== EXERCISE TEXT ==
# Fantasy Fest hyatt SSH odds



## PhillyD45 (May 13, 2015)

What are the odds of getting into Sunset Harbor for Fantasy Fest if reserved last week of April? Any idea???


----------



## bdh (May 17, 2015)

PhillyD45 said:


> What are the odds of getting into Sunset Harbor for Fantasy Fest if reserved last week of April? Any idea???



Literally 1 in 40.  The majority of HSH FF week owners either use the week themselves or rent them out for $2500 to $4000 - but there is usually 1 HRC person that wins the lottery and exchanges in (there are 40 units at HSH, hence the 1 in 40).


----------



## Kal (May 17, 2015)

I would think 1 in 40 is generous.  My estimate is very close to ZERO.  Any available units for the FF week have already been released.  If you didn't get one, I suggest 2016 FF.


----------



## bdh (May 17, 2015)
===
== DATA SHOWN ==
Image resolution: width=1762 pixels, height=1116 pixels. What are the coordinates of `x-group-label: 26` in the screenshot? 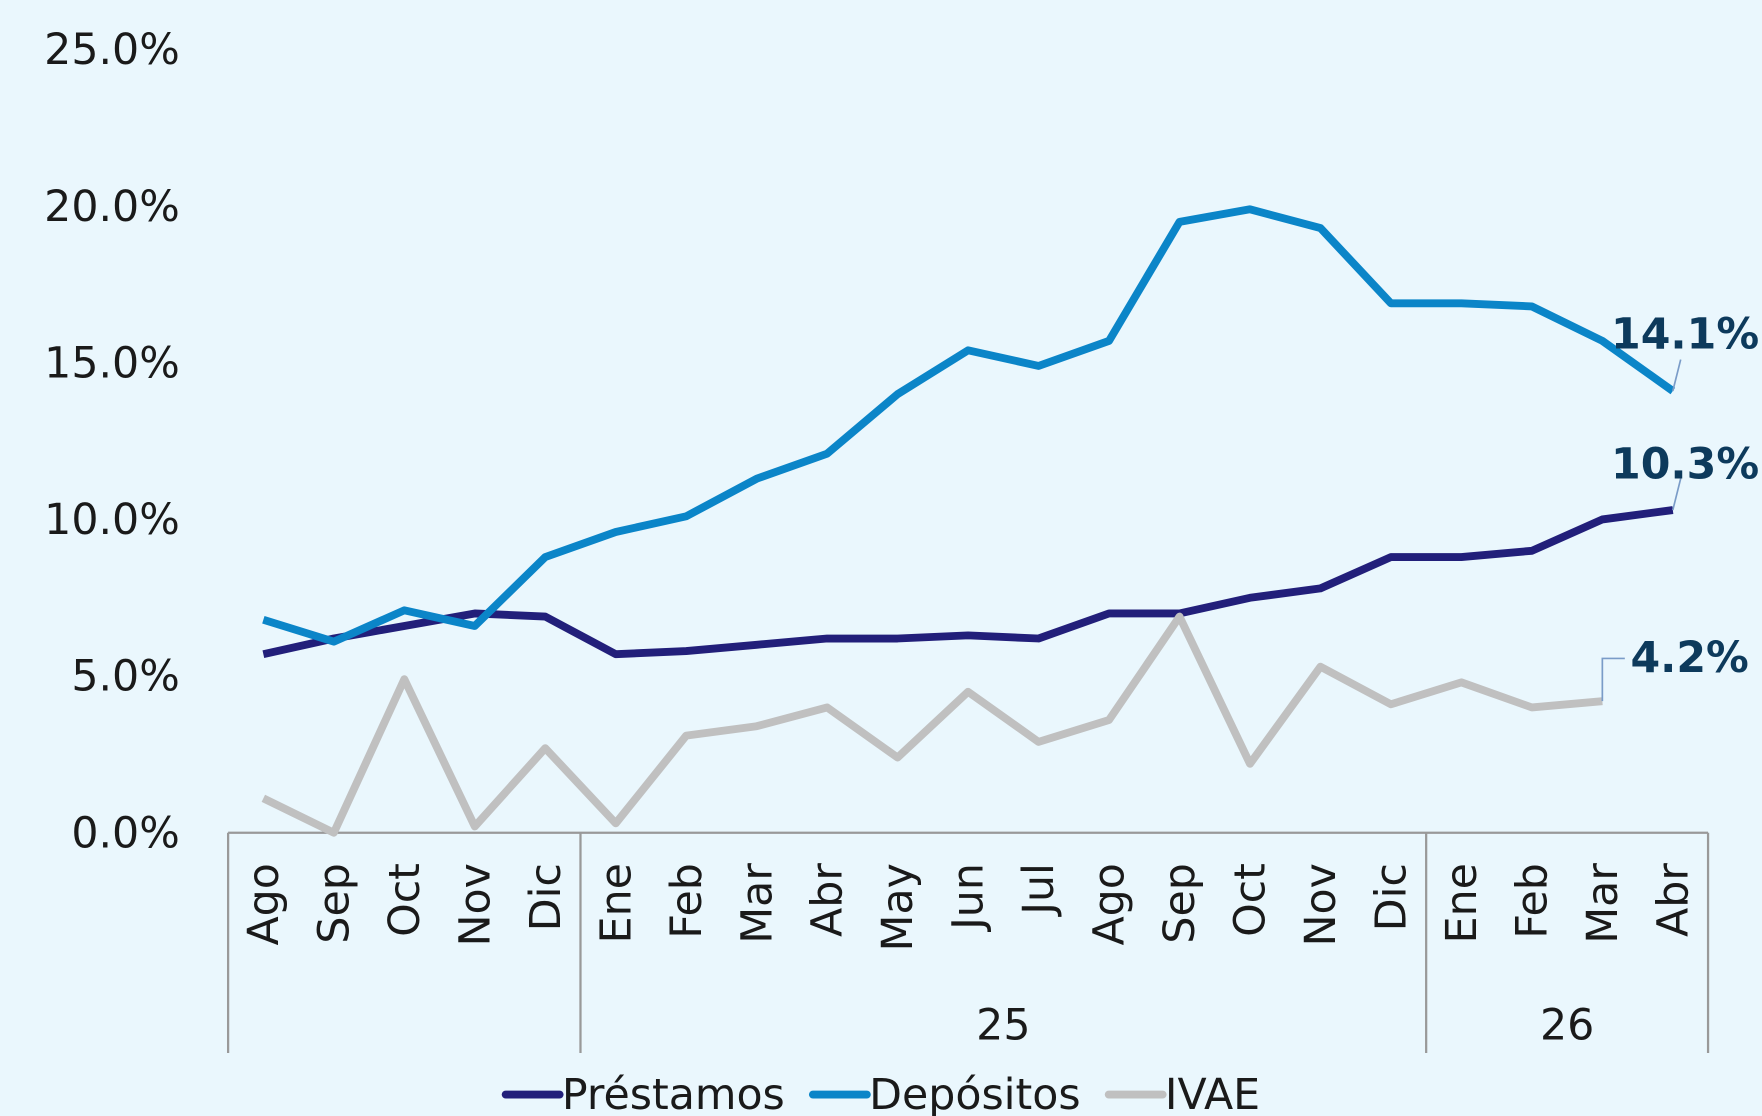 It's located at (1567, 1026).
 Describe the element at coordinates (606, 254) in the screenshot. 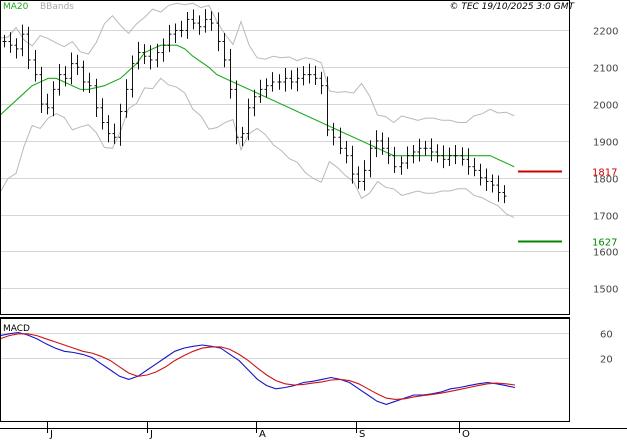

I see `price-tick-label: 1600` at that location.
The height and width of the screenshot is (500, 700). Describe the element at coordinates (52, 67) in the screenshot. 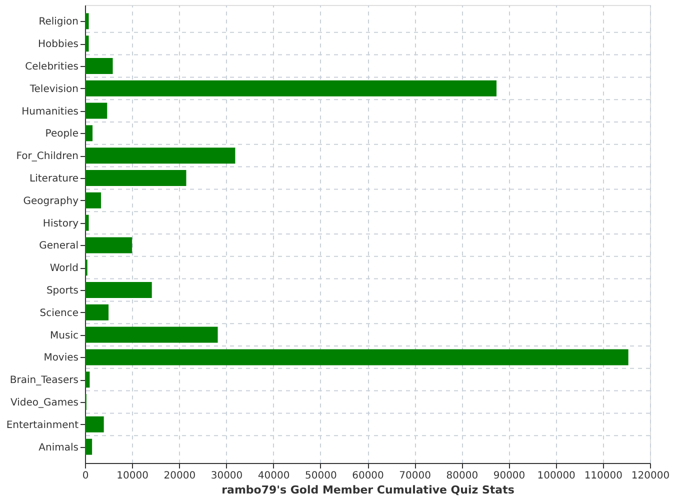

I see `y-tick-label: Celebrities` at that location.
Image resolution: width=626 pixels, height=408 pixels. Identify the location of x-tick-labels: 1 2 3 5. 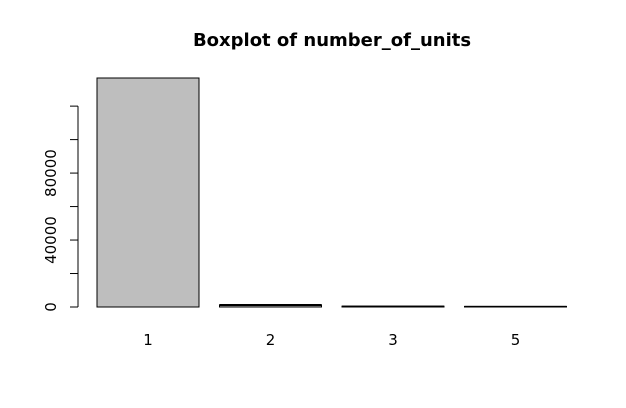
(332, 340).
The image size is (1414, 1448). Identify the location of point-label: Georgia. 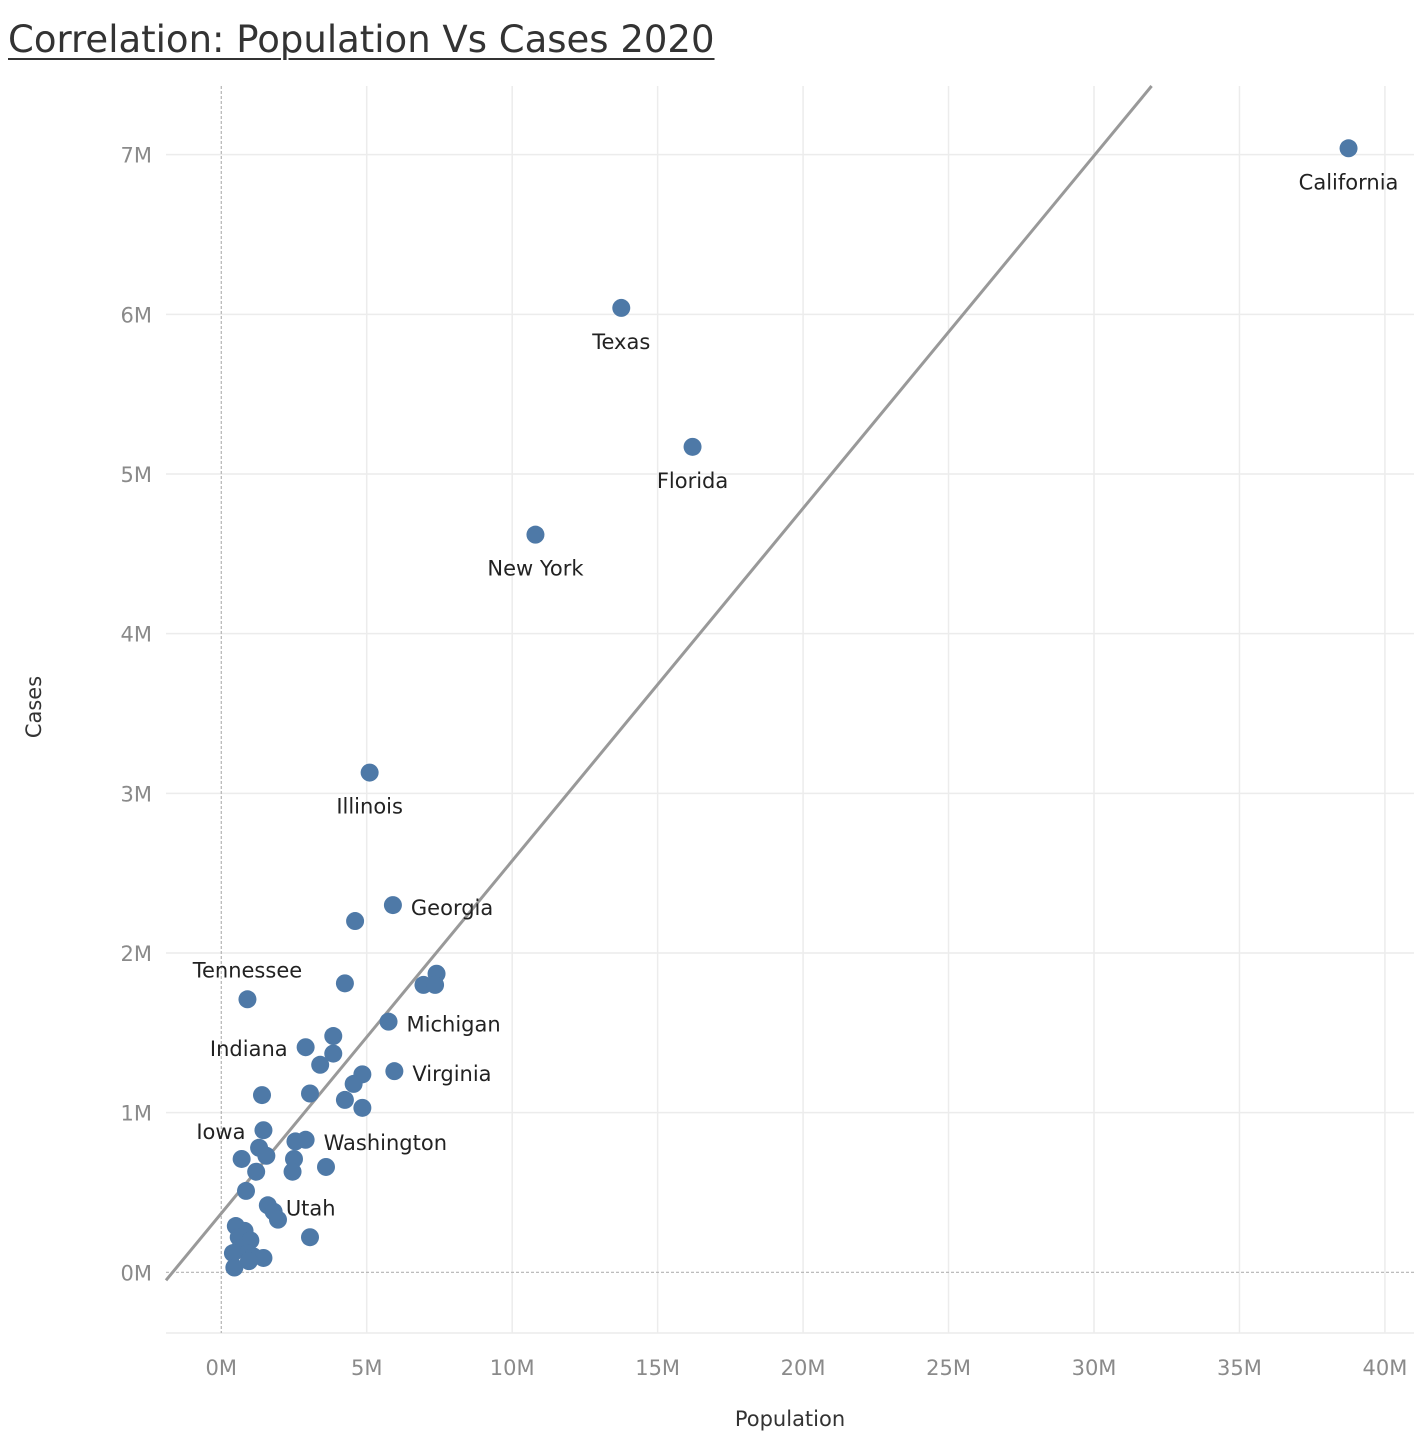
(452, 908).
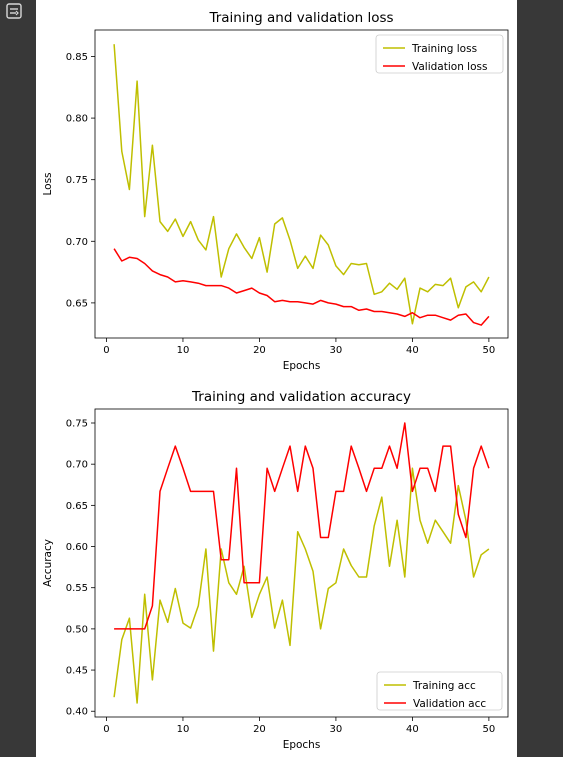  I want to click on output-toggle-icon, so click(15, 11).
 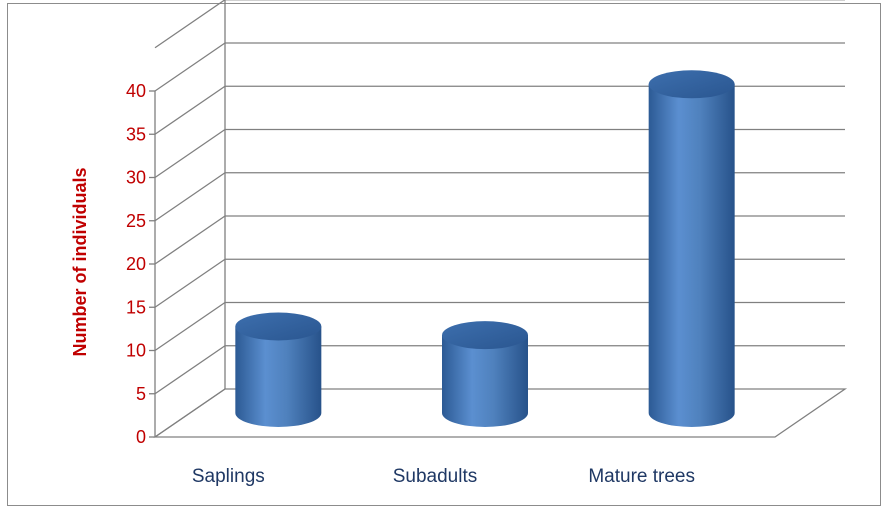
===
EXERCISE TASKS —
[A] Copy the dataset entries verbatim, starting with the line that contains "Describe the element at coordinates (606, 254)" and ending with the last of the entries. Leave out the pictures.
[B] Continue the forum thread about the odds of getting into Sunset Harbor for Fantasy Fest from the point where it stops.

ANSWERS BY ITEM —
[A]
 Describe the element at coordinates (606, 254) in the screenshot. 

I see `price-tick-label: 1600` at that location.
The height and width of the screenshot is (500, 700). Describe the element at coordinates (52, 67) in the screenshot. 

I see `y-tick-label: Celebrities` at that location.
Image resolution: width=626 pixels, height=408 pixels. Identify the location of x-tick-labels: 1 2 3 5. 
(332, 340).
The image size is (1414, 1448). Identify the location of point-label: Georgia. 
(452, 908).
  I want to click on output-toggle-icon, so click(15, 11).

[B]
Kal said:


> I would think 1 in 40 is generous.  My estimate is very close to ZERO.  Any available units for the FF week have already been released.  If you didn't get one, I suggest 2016 FF.



There used to be 3 maybe 4 exchanges that would get in 5+ years ago, but that number has gone done each year - so ZERO may be the new norm.  

Re: "If you didn't get one" - if OP didn't get one, they should shoot for 2017 as its already too late to have a shot at 2016.  

I suspect the reality is that the OP's best bet is a Redweek rental.  (Sorry TUG, I just don't see a TUG FF listing happening due to the basic "thrifty" nature of the TUG crowd.)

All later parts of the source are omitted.